La
riforma della scuola sarebbe sbagliata fin dal titolo: la buona
scuola.
Già,
perché quella che fino a oggi il Belpaese ha dato ai suoi piccoli
figli era cattiva, come cattivi, quindi, erano i docenti.
Ovviamente,
poi, gli inganni sarebbero nei contenuti. E non pochi: renderebbe la
scuola contraria ai principi sanciti dalla Costituzione, non darebbe
un euro di risorse aggiuntive perché deve accogliere 150 mila
docenti (che sarebbero sottopagati, ci mancherebbe altro);
costringerebbe a fare formazione (pagata da chi? E come?) ai docenti,
che adesso saranno valutati e avranno un punteggio. E un punteggio
maggiore vuol dire paga più alta: 60 euro al mese ogni tre anni, ma
soltanto per 2 professori su 3.
Addio
alle supplenze, pochissima didattica, investimenti su strumenti
tecnologici (le lavagne Im, ma non tutte le scuole sono provviste e
hanno due punti oscuri: manutenzione eccessiva e troppo costosa e
funzionano soltanto con la connessione Internet), e troppo punitiva
per quelle insegnanti che hanno figli.
L’associazione
docenti bitontini – in attesa di mandare una mail con tutte le sue
proposte al ministro della Pubblica Istruzione Stefania Giannini –
esprime le sue perplessità sul disegno di legge con il quale il
governo Renzi vorrebbe riformare la scuola e rimetterla al centro
delle politiche di sviluppo del Paese.
«E’
una riforma – è
l’idea di Carmelo D’Aucelli, dirigente scolastico dell’istituto
“Nicola Fornelli” – fatta
non dal basso ma da un gruppo di tecnici che non tiene conto della
didattica.

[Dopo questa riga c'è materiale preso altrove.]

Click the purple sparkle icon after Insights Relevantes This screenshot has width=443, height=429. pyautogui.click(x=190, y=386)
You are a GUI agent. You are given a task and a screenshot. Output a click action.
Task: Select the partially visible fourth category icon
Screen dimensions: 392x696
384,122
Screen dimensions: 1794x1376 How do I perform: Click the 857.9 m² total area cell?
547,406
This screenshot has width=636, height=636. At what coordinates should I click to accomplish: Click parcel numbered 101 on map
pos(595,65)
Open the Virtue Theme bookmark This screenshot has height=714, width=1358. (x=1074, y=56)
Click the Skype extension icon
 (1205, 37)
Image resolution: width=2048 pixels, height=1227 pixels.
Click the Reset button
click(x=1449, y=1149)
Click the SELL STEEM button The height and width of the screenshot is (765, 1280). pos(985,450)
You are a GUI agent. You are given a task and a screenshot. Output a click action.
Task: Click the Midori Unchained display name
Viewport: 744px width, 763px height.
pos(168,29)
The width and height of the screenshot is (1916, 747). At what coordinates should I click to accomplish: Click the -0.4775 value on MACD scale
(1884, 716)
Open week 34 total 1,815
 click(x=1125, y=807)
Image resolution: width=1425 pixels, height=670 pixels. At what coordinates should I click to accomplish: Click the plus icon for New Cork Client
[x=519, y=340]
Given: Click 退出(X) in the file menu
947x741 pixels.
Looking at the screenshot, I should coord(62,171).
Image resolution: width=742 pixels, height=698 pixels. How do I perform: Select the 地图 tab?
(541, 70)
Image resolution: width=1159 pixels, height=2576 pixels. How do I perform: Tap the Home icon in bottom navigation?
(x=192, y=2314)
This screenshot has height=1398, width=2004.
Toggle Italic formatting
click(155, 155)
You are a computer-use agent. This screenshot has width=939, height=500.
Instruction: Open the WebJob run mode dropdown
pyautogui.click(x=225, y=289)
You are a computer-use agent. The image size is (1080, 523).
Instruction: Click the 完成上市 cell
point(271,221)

La scuola non va pubblicizzata ma deve avere una
riflessione costante e deve ripensare al suo ruolo nella società».
La
buona scuola di Renzi, in effetti, sembrerebbe pensare a un suo nuovo
ruolo sociale, perché l’idea è quella della scuola 2.0, «con
le aule non più viste come le normali 4 mura – sottolineaFrancesco Bellezza, ex preside della Fornelli – e
l’insegnamento visto come qualcosa di liquido, gratuito,
modificabile».
Quella
più “incazzata” è Rosanna Pelillo, già assessore alle Pari
Opportunità, che non le manda certamente a dire, convinta che la
«buona
scuola non può essere tale se non mette risorse e investimenti». E
la vicinanza con il mondo del lavoro? «E’
una presa in giro – dice
convinta – perché
al Sud che c’è tanta disoccupazione non può funzionare». Per
non parlare poi della meritocrazia, e di una scuola che con questa
riforma «va
sempre più nelle mani dei privati – arringa
ancora –ed è sempre più simile a una fondazione». Senza
dimenticare, infine, gli stipendi dei docenti, tra i più bassi
d’Europa.
Dalla
città dell’olivo, allora, inviano a Roma un messaggio forte e
chiaro: «la
riforma ha soltanto belle parole ma ha effetti devastanti».